Another fruit we discussed today was the star fruit or carambola...sometimes called "Chinese tamarind," according to the Chiclet, or at least in her home country. Personally, I've never been that impressed with the flavor of the star fruit, but it does look pretty and is sort of a built-in garnish. I always thought they came from far away, which was why they're so expensive, and that might account for the lack of flavor, i.e., picked before ripened, etc., but no, they're now grown commercially in Florida. So, why the heck are they so expensive, then? It's not like Florida is half a hemisphere away or anything, like Sri Lanka is, where they are also grown. I guess exotic = expensive...which is probably why I would never make it on the exotic dance circuit...unless maybe I covered myself in star fruit slices, orange segments, and worn a papaya crown?

It seemed to work for this woman.

"Oh, cabana boy!"


Linna said...

I love the papaya crowns. I happen to like papaya myself, maybe because the first time I ate it was in Hawaii (at a really swank buffet in some fancy hotel on Wakiki, where we could watch a few hardy wind-surfers get smashed into the water by the wind and rain outside). You have to get the really ripe papaya -- the kind that yields when gently squeezed.

I'm afraid of mangos. Because of the huge seed. I guess I need one of those mango-slicers, but I don't want to give it drawer space. I'm also mad at mangos because the seed is so big and I feel like I'm paying for nothing.

Glad you liked the class. Sounds like more useful information for the average wedding catering job than how to make crepes.

Belinda said...

You will never know how much I love you for posting the citrus de-pithing instructions. I KNOW, that's the part with the fiber and all, but I hates it in my juice, and it's the reason I don't generally eat whole oranges. And this state is the whole POINT of canned mandarin oranges. Wonder how they "supreme" those wholescale? I mean, they can't possibly do them by hand, but it seems like a machine would mangle them!

Poodlebugz said...

I aim to please! I have wondered about mandarins, since they are like tangerines...they already come in segments, so I guess you just have to clean off the stringy part. And there must be a mass production method of doing this, but beats me how you do it. I'll ask Chef today.

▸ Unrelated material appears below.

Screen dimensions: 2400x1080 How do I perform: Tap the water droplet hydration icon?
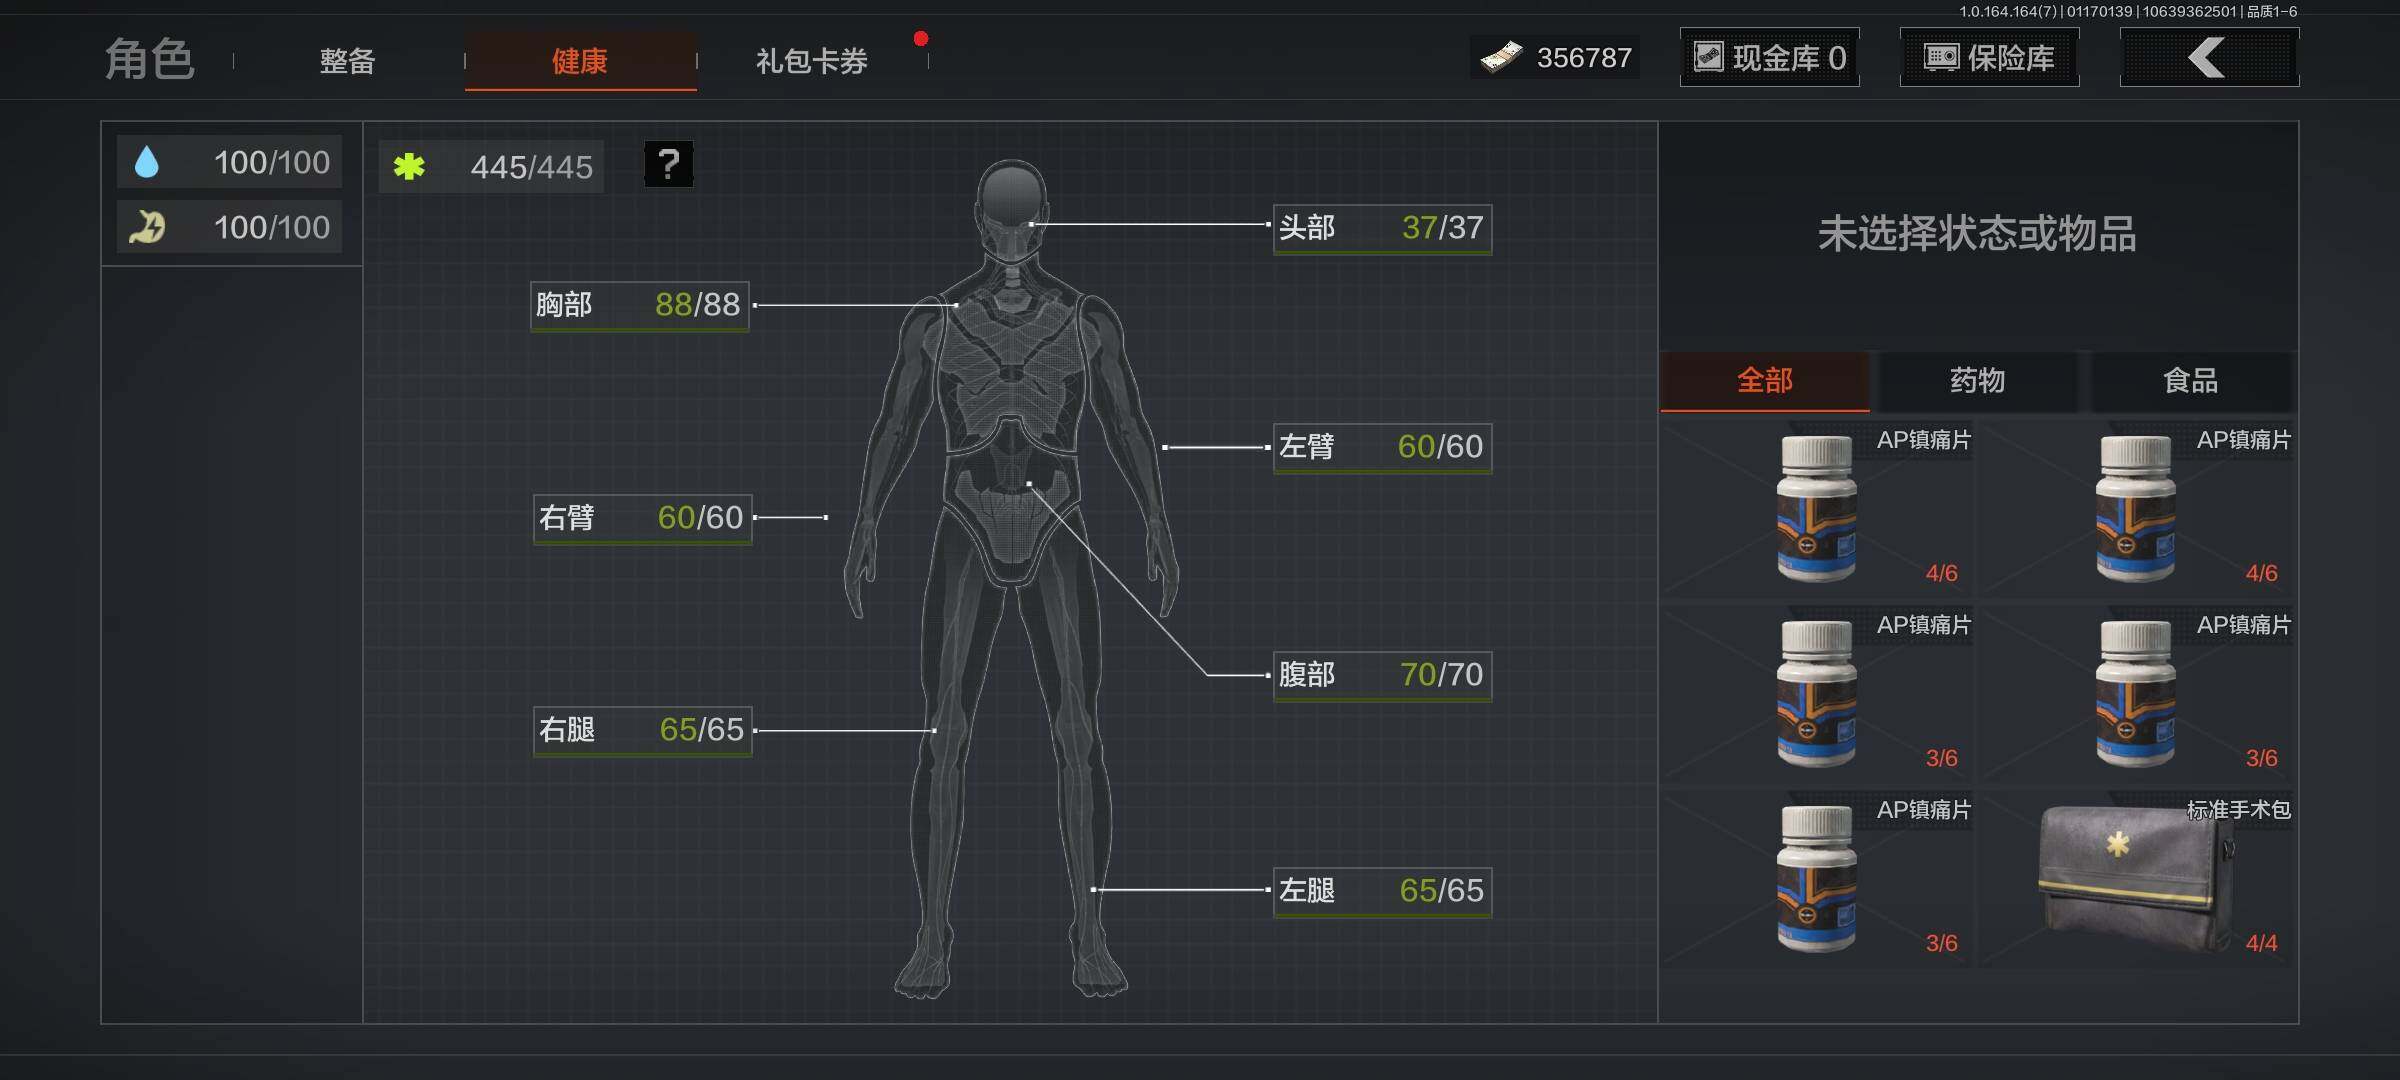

I really like canned mandarins, but if you get a chance for fresh ones, they are great, too. Once, on a business trip to California, one of the guys brought me half a dozen Satsumas that grew in his backyard, and they were the most fabulous fruit I had ever eaten. I managed to control myself and bring 2 home to The Man, who enjoyed them greatly. I've actually got some fresh ones now that I picked up at the international farmer's market--they even still have the leaves on them.

Clementines are also a type of mandarin orange, and those we see more often in our grocery store, but I like the Satsumas better.

And, the mango--Chef did show us a better way to cut mangoes that got more of the flesh off. Remind me and I'll show you next time we're over at T's making salsa or something.

Kim said...

Thanks for the instructions on de-pithing. I have never tried it and will check out the site for instructions.

I cannot stand papaya, yuck!! We would have to drink it when we were younger and I gagged everytime.